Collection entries
[Start of section]

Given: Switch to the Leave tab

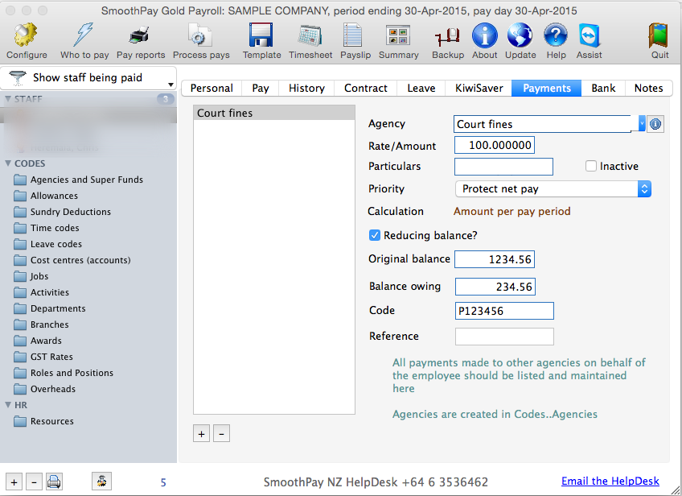Looking at the screenshot, I should click(421, 89).
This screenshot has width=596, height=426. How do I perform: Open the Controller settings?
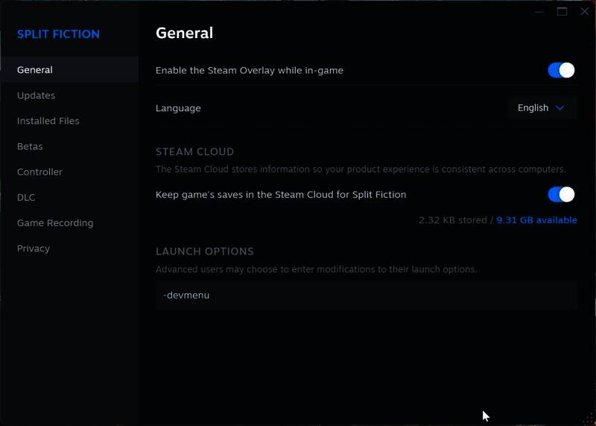click(x=40, y=172)
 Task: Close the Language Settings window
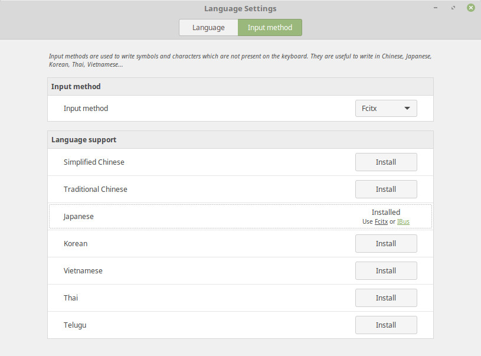470,8
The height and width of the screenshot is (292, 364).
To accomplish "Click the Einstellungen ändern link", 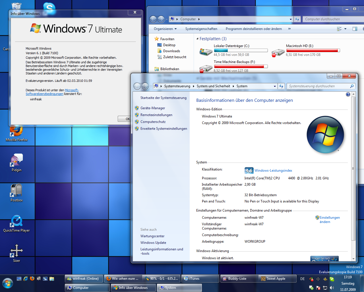I will click(329, 220).
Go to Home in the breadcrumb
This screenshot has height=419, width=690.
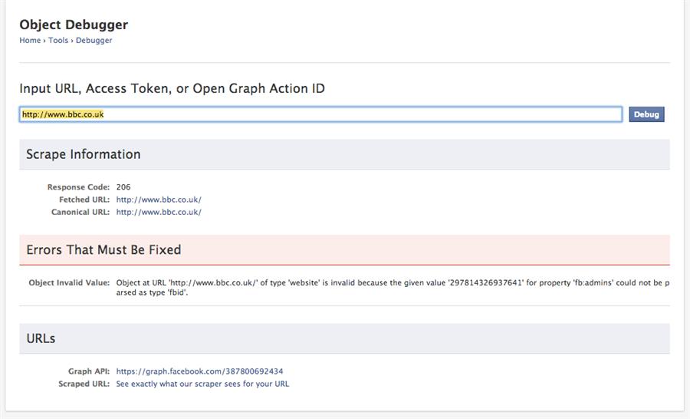click(30, 41)
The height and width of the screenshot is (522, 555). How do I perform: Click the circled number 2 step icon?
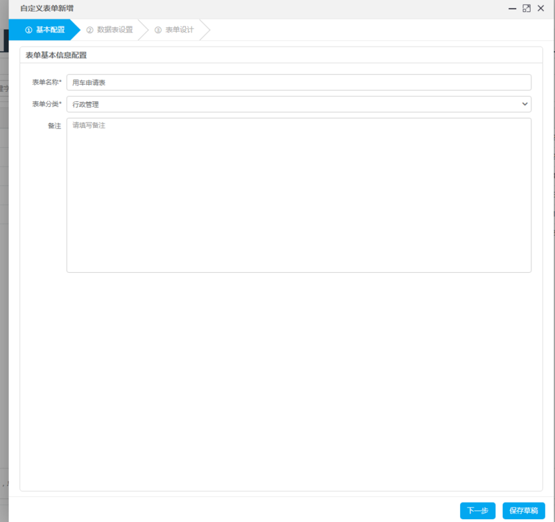pyautogui.click(x=89, y=30)
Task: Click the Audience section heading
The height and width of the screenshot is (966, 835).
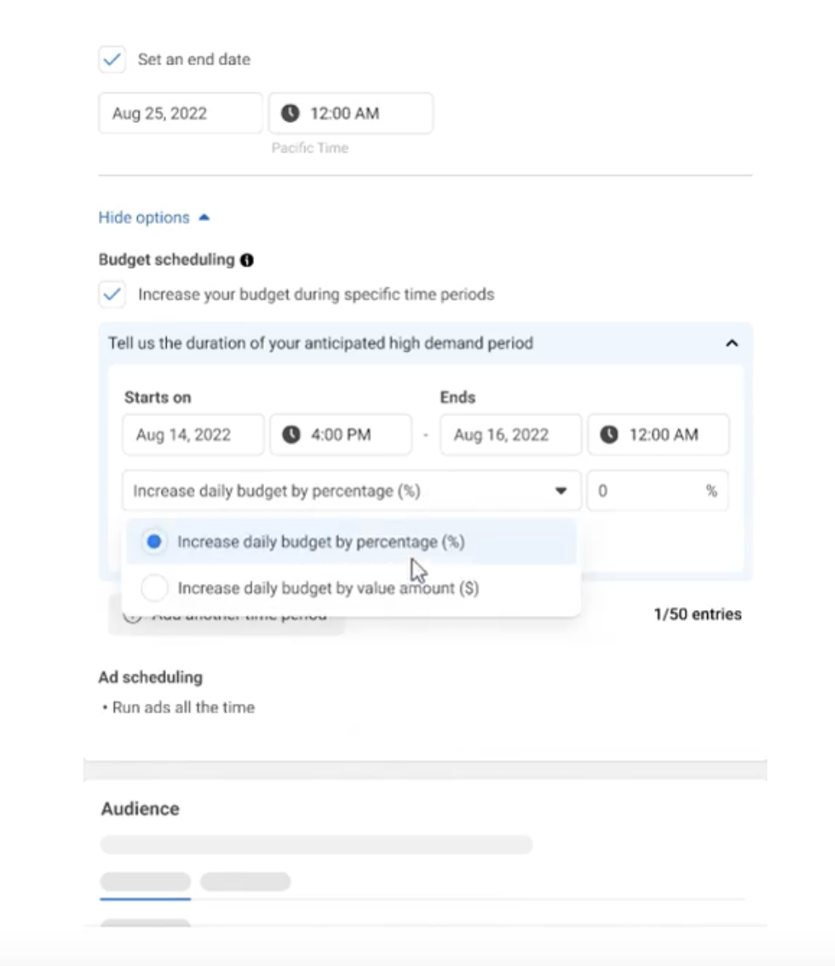Action: coord(140,809)
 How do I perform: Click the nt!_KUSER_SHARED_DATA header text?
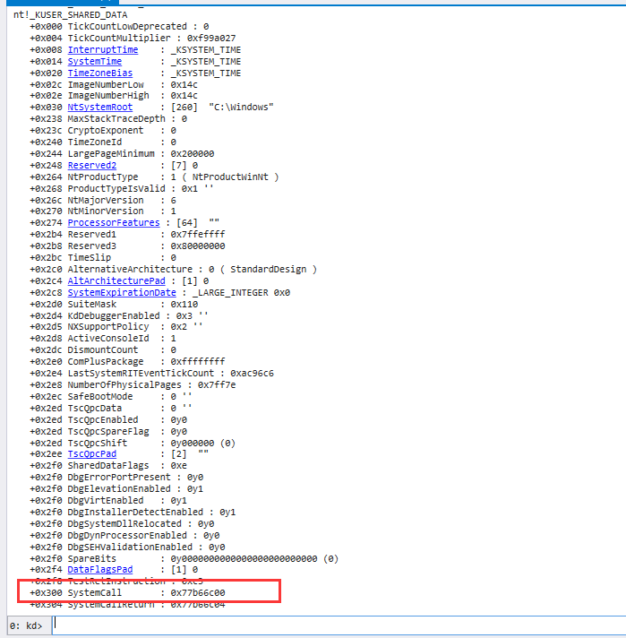pos(71,15)
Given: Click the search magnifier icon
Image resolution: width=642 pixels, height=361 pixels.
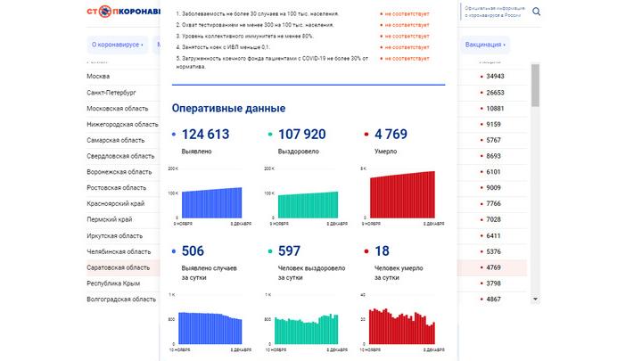Looking at the screenshot, I should pyautogui.click(x=536, y=12).
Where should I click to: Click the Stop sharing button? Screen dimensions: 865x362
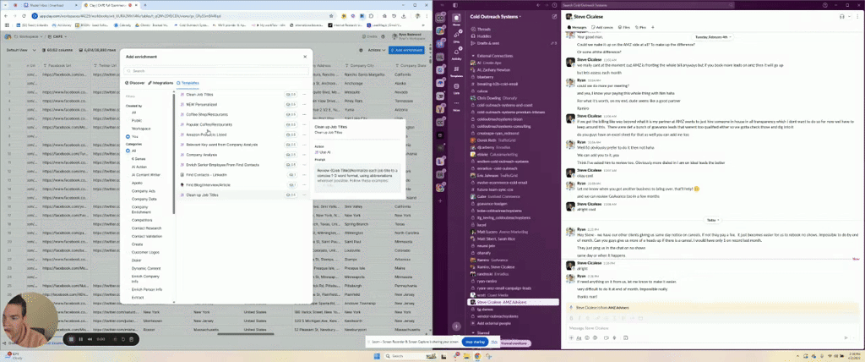click(474, 343)
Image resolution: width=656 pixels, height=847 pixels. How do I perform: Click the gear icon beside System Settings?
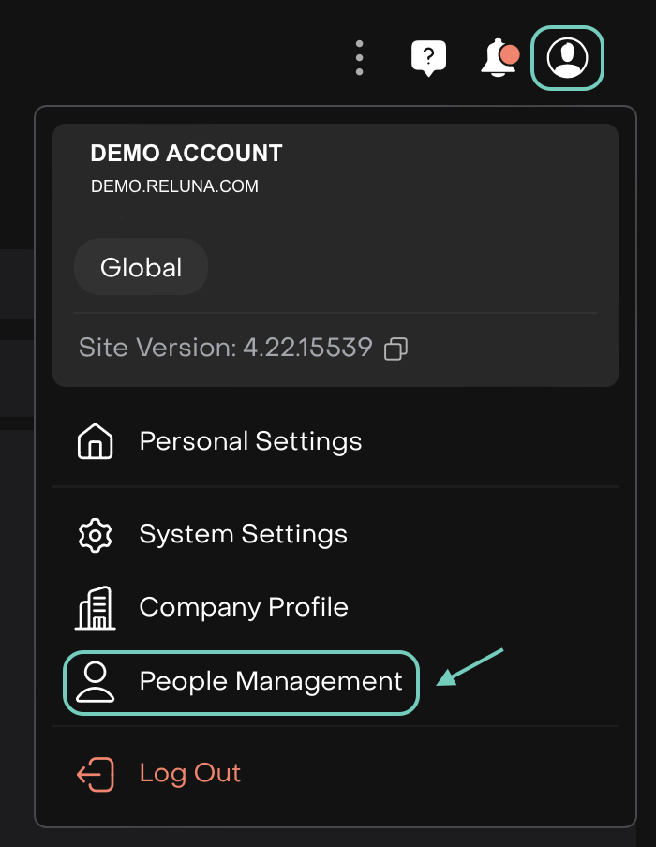pyautogui.click(x=95, y=535)
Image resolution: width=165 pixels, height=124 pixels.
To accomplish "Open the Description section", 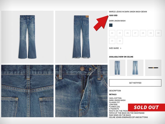I will tap(115, 91).
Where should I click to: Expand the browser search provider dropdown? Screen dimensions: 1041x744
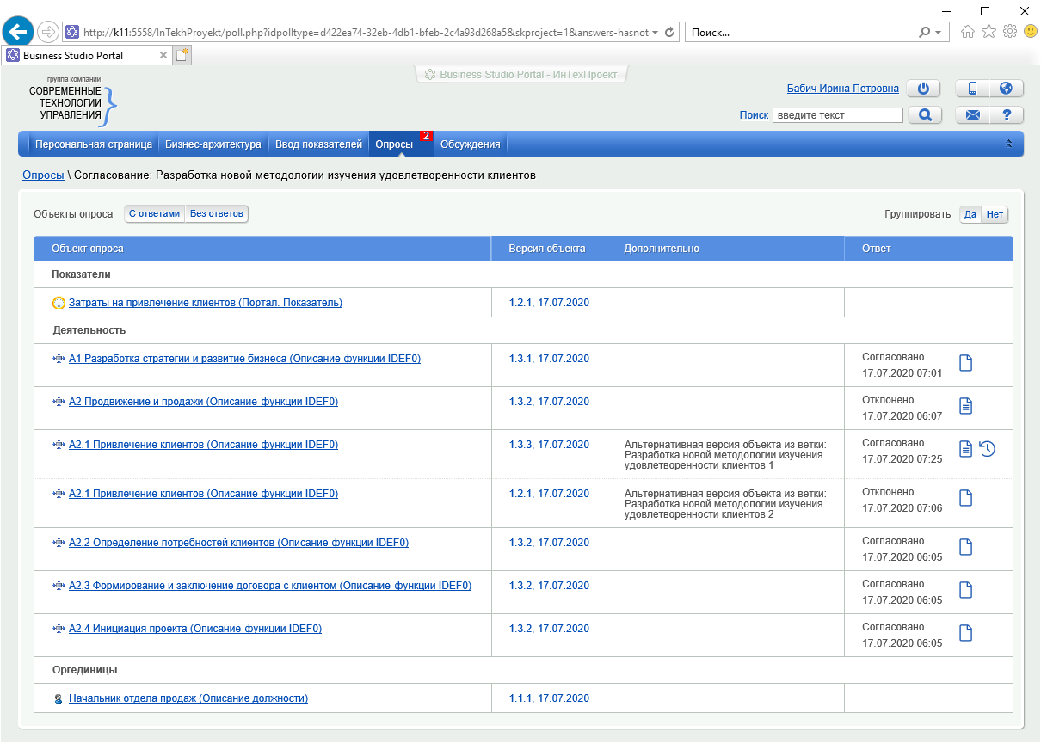pyautogui.click(x=938, y=33)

[End of section]

Start with the line above containing "Go to Home in the breadcrumb" and end with the line containing "Task: Click the Audience section heading". Set down that stretch exactly, without any pictures.

_ANSWER SECTION_.
Go to Home in the breadcrumb
This screenshot has height=419, width=690.
click(30, 41)
The height and width of the screenshot is (522, 555). How do I perform: Click the circled number 2 step icon?
pyautogui.click(x=89, y=30)
Task: Click the Audience section heading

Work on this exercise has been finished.